Al llegar la estación estival Lidam ofrecía a los Vortis uno de sus mayores dones, pues cuando las temperaturas del bosque aumentaba, el rey de los árboles lloraba a través de sus hojas y flores con lágrimas de plata y oro dando apariencia como si un millón de cataratas de un solo hilo se derramara sobre el suelo del bosque. Los habitantes usaban el Don de Lidam para mezclarlo con agua y saciar su sed durante varias jornadas de trabajo bajo el sol del verano, y también lo mezclaban con plantas para acelerar la cura de las heridas profundas, apaciguaba los malestares del vientre y del mismo modo que saciaba la sed de los habitantes del bosque también saciaba la de las bestias de ganado.
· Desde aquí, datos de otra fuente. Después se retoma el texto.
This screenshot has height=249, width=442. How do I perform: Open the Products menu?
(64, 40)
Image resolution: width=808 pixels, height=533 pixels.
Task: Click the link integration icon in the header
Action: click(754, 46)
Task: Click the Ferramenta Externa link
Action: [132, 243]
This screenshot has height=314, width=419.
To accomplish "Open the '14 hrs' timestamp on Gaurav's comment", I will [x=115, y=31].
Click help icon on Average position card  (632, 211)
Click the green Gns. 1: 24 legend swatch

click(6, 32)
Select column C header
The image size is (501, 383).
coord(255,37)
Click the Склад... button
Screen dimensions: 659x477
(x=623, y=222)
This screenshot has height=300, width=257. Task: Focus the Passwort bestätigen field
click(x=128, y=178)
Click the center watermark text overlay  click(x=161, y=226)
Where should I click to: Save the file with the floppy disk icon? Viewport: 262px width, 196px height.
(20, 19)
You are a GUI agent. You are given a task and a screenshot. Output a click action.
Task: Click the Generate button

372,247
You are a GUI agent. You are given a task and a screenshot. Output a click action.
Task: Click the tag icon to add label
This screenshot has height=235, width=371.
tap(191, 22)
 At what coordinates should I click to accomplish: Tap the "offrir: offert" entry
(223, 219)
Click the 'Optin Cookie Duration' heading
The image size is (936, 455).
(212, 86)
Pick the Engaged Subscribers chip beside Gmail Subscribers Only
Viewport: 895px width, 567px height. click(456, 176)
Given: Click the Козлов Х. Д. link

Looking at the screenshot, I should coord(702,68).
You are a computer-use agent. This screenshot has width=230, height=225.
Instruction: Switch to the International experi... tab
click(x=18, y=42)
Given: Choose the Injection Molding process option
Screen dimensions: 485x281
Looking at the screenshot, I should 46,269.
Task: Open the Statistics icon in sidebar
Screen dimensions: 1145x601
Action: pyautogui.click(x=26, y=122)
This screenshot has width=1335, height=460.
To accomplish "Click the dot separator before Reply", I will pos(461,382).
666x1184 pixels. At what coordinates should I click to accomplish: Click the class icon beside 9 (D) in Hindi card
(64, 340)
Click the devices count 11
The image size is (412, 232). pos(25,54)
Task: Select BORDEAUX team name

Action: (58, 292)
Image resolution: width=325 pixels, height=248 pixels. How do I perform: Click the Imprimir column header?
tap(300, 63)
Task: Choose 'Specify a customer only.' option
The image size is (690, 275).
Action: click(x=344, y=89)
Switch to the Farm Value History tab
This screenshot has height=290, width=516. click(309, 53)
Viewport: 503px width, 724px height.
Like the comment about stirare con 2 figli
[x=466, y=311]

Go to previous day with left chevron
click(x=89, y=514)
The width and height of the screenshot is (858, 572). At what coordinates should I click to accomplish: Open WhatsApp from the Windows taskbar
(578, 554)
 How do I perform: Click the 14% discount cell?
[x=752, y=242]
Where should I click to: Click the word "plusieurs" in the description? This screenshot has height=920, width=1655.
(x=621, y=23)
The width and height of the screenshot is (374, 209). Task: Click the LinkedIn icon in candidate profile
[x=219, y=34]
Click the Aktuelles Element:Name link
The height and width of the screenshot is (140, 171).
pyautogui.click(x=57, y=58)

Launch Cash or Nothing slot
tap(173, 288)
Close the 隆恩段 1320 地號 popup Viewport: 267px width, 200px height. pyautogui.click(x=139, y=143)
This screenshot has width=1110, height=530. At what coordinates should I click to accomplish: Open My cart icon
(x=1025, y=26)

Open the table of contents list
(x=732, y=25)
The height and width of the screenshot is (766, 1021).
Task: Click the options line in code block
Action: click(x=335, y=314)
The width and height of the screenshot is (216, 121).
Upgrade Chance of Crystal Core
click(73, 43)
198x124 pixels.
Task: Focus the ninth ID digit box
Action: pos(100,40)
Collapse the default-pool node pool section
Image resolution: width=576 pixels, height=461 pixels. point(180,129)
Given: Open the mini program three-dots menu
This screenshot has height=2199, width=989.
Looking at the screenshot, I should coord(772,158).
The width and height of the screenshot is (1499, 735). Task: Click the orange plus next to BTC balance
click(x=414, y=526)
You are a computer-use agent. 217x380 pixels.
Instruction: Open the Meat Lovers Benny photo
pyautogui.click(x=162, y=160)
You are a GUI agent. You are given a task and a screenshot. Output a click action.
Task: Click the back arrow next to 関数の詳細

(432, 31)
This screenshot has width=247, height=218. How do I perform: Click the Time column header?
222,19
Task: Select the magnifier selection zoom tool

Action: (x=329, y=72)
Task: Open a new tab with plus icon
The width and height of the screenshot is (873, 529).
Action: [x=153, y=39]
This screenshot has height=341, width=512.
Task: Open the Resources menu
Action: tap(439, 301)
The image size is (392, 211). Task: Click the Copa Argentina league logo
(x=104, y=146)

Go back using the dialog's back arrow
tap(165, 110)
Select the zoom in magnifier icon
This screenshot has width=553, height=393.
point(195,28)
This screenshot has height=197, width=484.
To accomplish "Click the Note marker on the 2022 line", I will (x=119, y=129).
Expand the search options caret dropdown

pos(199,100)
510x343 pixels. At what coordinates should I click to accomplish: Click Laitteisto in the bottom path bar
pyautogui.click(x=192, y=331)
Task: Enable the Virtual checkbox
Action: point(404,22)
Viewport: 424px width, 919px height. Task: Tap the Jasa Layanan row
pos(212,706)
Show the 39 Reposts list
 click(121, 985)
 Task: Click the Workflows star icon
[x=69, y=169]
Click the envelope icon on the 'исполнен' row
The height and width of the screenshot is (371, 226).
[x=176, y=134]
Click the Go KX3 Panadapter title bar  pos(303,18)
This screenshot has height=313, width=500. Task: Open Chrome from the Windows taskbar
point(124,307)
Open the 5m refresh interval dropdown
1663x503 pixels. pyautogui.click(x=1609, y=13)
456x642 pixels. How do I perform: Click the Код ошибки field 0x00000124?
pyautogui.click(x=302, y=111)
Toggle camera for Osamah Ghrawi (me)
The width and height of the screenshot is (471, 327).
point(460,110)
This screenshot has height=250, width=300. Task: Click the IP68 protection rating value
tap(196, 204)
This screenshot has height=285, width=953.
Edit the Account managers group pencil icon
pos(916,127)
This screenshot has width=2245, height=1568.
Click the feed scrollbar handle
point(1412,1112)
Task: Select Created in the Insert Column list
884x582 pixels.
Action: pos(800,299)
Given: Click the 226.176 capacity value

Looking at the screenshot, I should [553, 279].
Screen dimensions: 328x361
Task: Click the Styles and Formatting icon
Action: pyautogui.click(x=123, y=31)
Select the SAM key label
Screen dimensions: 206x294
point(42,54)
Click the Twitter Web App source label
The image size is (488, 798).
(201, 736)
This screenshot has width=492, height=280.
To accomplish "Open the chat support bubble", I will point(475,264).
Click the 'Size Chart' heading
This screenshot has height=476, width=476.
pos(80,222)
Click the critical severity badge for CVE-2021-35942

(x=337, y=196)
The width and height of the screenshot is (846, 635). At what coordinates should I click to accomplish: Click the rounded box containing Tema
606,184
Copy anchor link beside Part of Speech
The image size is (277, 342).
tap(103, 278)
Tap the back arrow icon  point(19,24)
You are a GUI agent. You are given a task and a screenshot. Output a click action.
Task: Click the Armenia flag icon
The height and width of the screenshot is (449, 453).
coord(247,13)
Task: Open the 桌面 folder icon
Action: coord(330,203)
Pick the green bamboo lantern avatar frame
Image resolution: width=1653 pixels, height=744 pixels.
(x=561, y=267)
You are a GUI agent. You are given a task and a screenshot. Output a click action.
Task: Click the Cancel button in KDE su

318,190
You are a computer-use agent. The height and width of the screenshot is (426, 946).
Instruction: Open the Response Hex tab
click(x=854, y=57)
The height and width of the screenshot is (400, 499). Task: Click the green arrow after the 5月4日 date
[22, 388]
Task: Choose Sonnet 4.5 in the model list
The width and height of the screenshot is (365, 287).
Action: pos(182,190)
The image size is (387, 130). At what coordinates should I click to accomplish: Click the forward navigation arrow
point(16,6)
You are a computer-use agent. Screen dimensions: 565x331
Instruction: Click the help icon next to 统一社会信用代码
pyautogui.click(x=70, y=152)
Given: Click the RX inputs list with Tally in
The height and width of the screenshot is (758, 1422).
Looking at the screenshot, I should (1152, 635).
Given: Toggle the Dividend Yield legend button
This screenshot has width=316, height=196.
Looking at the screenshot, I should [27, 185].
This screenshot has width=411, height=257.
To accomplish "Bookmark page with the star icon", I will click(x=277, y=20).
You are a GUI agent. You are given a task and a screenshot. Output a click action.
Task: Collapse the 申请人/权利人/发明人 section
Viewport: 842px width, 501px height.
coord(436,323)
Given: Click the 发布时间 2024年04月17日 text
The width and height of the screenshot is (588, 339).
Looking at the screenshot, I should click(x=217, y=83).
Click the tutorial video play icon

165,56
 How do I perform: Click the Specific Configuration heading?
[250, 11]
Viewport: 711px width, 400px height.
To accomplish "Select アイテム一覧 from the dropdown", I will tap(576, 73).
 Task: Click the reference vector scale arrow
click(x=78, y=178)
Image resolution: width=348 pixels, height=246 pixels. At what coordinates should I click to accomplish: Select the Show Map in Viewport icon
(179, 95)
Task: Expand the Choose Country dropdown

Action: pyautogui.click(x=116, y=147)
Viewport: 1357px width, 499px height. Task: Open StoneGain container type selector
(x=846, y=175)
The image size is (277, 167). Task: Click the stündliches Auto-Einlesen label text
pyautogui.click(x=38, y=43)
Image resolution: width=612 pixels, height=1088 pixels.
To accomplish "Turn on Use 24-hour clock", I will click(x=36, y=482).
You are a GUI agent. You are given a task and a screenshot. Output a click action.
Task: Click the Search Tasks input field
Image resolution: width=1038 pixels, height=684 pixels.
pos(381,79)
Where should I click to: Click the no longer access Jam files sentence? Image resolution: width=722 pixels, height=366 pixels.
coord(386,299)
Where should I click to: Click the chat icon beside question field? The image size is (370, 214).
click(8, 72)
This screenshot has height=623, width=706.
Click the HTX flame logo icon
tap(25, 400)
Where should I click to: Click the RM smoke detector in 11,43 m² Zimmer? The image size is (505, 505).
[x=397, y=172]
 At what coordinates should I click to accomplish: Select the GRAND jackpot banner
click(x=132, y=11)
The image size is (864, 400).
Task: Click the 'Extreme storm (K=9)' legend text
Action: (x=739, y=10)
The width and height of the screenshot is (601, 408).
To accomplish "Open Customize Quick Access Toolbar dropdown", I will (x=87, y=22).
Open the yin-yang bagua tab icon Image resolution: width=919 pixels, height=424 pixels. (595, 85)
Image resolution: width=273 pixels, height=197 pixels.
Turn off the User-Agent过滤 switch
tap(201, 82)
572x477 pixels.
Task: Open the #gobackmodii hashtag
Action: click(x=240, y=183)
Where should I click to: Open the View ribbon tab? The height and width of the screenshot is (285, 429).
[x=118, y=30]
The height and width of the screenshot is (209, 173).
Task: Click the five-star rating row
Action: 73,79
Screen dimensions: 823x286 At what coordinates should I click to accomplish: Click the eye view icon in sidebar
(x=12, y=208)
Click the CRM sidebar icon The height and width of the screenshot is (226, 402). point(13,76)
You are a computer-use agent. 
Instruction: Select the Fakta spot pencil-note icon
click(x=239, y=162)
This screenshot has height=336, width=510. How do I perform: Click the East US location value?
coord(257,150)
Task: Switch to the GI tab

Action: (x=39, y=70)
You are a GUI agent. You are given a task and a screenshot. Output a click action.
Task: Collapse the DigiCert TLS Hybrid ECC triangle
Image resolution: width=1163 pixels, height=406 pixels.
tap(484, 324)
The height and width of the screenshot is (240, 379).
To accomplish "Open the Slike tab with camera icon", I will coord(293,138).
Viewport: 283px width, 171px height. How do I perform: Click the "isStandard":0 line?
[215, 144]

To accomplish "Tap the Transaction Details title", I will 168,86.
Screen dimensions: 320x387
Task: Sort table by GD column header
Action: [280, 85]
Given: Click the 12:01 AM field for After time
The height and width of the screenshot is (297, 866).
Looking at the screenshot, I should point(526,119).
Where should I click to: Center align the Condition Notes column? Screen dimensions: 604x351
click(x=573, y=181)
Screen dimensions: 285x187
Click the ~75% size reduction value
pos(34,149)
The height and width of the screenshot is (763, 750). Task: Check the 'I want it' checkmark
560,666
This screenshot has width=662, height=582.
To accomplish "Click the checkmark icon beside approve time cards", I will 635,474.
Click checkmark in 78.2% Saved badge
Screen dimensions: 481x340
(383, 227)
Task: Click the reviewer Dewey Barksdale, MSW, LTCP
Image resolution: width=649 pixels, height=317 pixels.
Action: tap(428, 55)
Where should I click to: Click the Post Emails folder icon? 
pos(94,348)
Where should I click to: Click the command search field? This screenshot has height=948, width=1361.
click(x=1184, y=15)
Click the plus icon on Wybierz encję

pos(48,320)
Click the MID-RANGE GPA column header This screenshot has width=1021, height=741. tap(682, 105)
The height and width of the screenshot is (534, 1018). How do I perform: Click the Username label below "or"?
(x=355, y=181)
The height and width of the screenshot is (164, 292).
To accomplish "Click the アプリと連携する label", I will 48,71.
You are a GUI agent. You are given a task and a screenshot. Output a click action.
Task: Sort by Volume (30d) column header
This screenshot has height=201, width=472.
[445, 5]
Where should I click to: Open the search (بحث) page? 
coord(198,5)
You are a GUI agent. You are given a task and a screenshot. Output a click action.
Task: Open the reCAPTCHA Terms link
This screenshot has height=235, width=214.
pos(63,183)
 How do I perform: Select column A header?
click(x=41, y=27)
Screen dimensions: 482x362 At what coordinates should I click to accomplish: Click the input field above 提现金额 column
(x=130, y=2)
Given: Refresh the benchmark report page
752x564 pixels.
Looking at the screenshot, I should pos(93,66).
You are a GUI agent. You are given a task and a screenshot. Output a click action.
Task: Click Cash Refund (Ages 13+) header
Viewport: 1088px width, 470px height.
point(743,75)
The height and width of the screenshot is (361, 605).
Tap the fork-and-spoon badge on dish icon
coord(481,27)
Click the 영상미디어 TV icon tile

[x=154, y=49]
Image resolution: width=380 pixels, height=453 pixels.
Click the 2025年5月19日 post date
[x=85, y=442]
Y aunque el árbol era muy generoso con esta ofrenda, los habitantes del bosque tenían prohibido tomar sus lágrimas por codicia y romper esta ley estaba penado con la muerte.
La imagen de Lidam derramando sus lágrimas de oro y plata daba paso al final del estío y el principio del otoño, cuando a Lidam ya no le quedaban más dones que ofrecer y comenzaba a perder sus hojas para volver a acabar desnudo y así cumplir su ciclo un año más.
Del rey del bosque existen miles de historias y leyendas para todos los gustos, tres milenios dan para mucho más que para cumplir ciclos siempre de la misma manera y los Vortis las recogen en libros que guardan con celo en cofres de madera que custodia lo más profundo del bosque y que de cuando en cuando se desempolvan para colmar la memoria de los Vortis y de sus visitantes.